Baidu, the tech company sometimes called the “Google of China” announced its new 6th generation robotaxi, with plans to deploy 1,000 of them in Wuhan this year. They also forecast they will be profitable in 2025 (on a “unit economy” basis, a type of gross margin.) The new vehicle, which costs them 200,000 RMB to build (around $27,500 USD) is half the cost of their previous generation vehicle.

While the new vehicles retain a wheel and pedals, they will operate without safety drivers in Wuhan, where 70% of Baidu Apollo Go’s robotaxi operations currently are without a safety driver, according to the company.

They are also lowering costs by automating a lot of their depot operations. These vehicles use automatic battery swap to recharge, and Apollo Go states that vehicle activation, dispatch, cleaning and retrieval will all be done without human intervention. On the software side, they announced a new foundation model (AI technology) will now be doing the driving, and is flexible enough to deploy in new cities with about 6 months of effort.

While Chinese car economics are different from those in the west, and Chinese EVs cost less than in the USA, the ability to put together a nice EV along with all the compute and sensor suite for under $28,000 is a big step, and will eventually be duplicated around the world. Once you get the other factors of a robotaxi service (such as those depot operations listed) to work at scale, the largest cost of operating a robotaxi derives from depreciation of the vehicle, so the lower the vehicle cost, the lower the cost per ride. (This differs from regular taxis where the human driver is the largest cost.) In fact, once you start removing features for the driver (like wheels, pedals, adjustable seats and a complex dashboard) a robotaxi can cost less to make than a consumer car.

Indeed this vehicle—though made to Chinese standards and pricing—undercuts the likely forecast price for the “Tesla Model 2” which Tesla recently put on the backburner in favor of a robotaxi.
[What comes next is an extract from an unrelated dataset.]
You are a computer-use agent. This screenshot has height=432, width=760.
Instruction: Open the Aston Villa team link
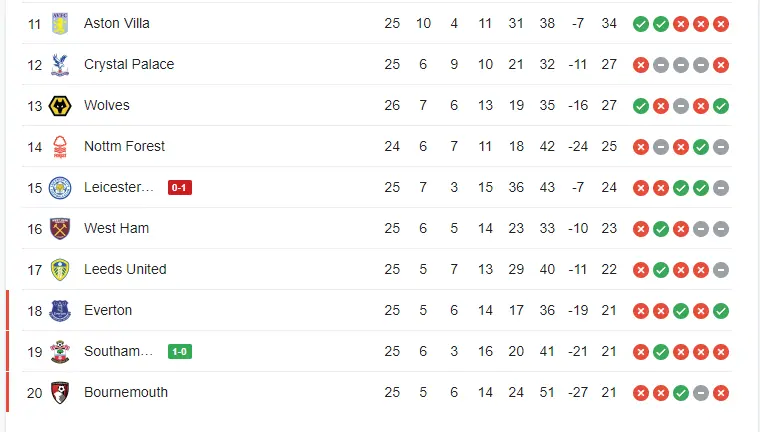pos(117,23)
Chinese standards are improving, but there is one snag in bringing those lower costs to the USA—a planned 100% tariff on EV import from China. But even at double the price, this vehicle is cheaper than any planned robocar in the USA. Today, US consumers don’t know and can’t buy Chinese brands, and they may take some time to do so, but those rules don’t apply to robotaxis. Indeed, Waymo has contracted with Zeekr, a unit of Chinese auto giant Geely, to build their next generation robotaxi. Taxi customers don’t really care about what nameplate is on their taxi. They will care about the Waymo/Google brand or Uber brand, but not about what’s underneath. It could easily be a Chinese brand they’ve never heard of.

In fact while an imported robotaxi must not have any significant safety issues, the same standard does not apply on mechanical reliability and quality. When a consumer car breaks down, the owner is greatly inconvenienced and angry. If a robotaxi breaks down or has a quality problem, it’s just taken out of service. If passengers were in it, it pulls over and a new taxi arrives in 60 seconds to continue them on their way—almost no inconvenience at all. As such, Chinese quality standards in low cost vehicles may well already be high enough for the western markets.

Battery swap is not reasonable for consumer cars, but can be a good choice for robotaxi fleets. It will be interesting to see just how they will automate cleaning—I have reached out to Baidu for comment on that.

Robocar and automaker players outside China must take notice. Right now Waymo is dominating the space outside China, but a tiger is waiting to strike. Due to current politics, it is unlikely the USA and other countries would let a Chinese based company command and operate a robotaxi fleet in the USA, but once the Chinese companies seek to expand, they will find non-Chinese partners to deploy their technology, and a tiger may be ready to pounce.